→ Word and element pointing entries
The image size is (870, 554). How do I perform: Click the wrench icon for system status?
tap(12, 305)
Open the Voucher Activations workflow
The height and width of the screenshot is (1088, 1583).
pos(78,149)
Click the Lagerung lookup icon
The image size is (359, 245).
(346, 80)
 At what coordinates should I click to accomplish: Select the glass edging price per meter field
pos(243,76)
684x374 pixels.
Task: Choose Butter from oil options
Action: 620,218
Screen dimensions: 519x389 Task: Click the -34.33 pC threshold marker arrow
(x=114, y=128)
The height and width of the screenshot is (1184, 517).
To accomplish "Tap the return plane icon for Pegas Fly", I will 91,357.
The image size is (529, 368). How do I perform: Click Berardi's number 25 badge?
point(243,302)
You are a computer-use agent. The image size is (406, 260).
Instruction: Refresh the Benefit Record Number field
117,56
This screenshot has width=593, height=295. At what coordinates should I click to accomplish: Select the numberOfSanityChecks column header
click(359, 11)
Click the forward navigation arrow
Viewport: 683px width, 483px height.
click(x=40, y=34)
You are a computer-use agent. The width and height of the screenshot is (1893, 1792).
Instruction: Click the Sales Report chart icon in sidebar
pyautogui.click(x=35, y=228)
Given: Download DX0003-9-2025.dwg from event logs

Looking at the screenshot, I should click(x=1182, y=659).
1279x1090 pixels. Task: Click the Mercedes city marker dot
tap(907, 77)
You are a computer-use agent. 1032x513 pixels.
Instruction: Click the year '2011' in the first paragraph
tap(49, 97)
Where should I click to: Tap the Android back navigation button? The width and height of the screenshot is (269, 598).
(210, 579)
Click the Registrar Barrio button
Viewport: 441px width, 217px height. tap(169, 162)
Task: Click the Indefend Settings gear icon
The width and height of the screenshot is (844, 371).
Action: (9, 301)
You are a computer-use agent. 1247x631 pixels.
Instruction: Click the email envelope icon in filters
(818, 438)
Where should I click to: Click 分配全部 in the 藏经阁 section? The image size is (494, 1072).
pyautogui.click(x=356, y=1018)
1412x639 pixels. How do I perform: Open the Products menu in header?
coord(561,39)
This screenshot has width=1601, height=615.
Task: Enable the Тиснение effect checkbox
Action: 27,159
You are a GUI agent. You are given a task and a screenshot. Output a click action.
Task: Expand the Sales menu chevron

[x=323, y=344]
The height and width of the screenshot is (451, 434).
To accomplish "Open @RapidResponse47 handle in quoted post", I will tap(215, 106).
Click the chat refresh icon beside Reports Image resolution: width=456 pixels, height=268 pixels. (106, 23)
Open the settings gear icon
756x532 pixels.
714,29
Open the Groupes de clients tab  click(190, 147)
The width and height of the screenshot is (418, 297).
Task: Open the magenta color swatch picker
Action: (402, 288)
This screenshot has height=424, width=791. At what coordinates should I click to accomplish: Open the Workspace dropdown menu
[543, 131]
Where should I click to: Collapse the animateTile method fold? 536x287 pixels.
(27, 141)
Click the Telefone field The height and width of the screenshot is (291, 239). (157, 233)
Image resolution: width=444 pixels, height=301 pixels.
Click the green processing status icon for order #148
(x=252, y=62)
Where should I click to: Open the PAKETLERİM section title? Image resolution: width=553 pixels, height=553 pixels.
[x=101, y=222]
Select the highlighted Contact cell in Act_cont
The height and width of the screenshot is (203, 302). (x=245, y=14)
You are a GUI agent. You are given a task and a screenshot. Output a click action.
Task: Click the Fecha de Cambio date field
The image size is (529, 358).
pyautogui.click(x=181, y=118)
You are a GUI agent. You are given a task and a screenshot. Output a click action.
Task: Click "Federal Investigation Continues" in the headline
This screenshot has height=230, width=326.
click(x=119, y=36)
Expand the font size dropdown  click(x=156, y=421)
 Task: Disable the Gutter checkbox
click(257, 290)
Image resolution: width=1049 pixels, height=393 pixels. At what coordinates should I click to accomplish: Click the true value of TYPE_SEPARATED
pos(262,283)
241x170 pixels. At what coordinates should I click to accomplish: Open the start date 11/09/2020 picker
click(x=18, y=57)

→ Task details
Duplicate the lines of the material verbatim, from the line containing "This screenshot has height=424, width=791." through the final line of the material, with both ends included.

→ Reply to the task
This screenshot has height=424, width=791. At what coordinates should I click to accomplish: Open the Workspace dropdown menu
[543, 131]
Where should I click to: Collapse the animateTile method fold? 536x287 pixels.
(27, 141)
Click the Telefone field The height and width of the screenshot is (291, 239). (157, 233)
Image resolution: width=444 pixels, height=301 pixels.
Click the green processing status icon for order #148
(x=252, y=62)
Where should I click to: Open the PAKETLERİM section title? Image resolution: width=553 pixels, height=553 pixels.
[x=101, y=222]
Select the highlighted Contact cell in Act_cont
The height and width of the screenshot is (203, 302). (x=245, y=14)
You are a GUI agent. You are given a task and a screenshot. Output a click action.
Task: Click the Fecha de Cambio date field
The image size is (529, 358).
pyautogui.click(x=181, y=118)
You are a GUI agent. You are given a task and a screenshot. Output a click action.
Task: Click "Federal Investigation Continues" in the headline
This screenshot has height=230, width=326.
click(x=119, y=36)
Expand the font size dropdown  click(x=156, y=421)
 Task: Disable the Gutter checkbox
click(257, 290)
Image resolution: width=1049 pixels, height=393 pixels. At what coordinates should I click to accomplish: Click the true value of TYPE_SEPARATED
pos(262,283)
241x170 pixels. At what coordinates should I click to accomplish: Open the start date 11/09/2020 picker
click(x=18, y=57)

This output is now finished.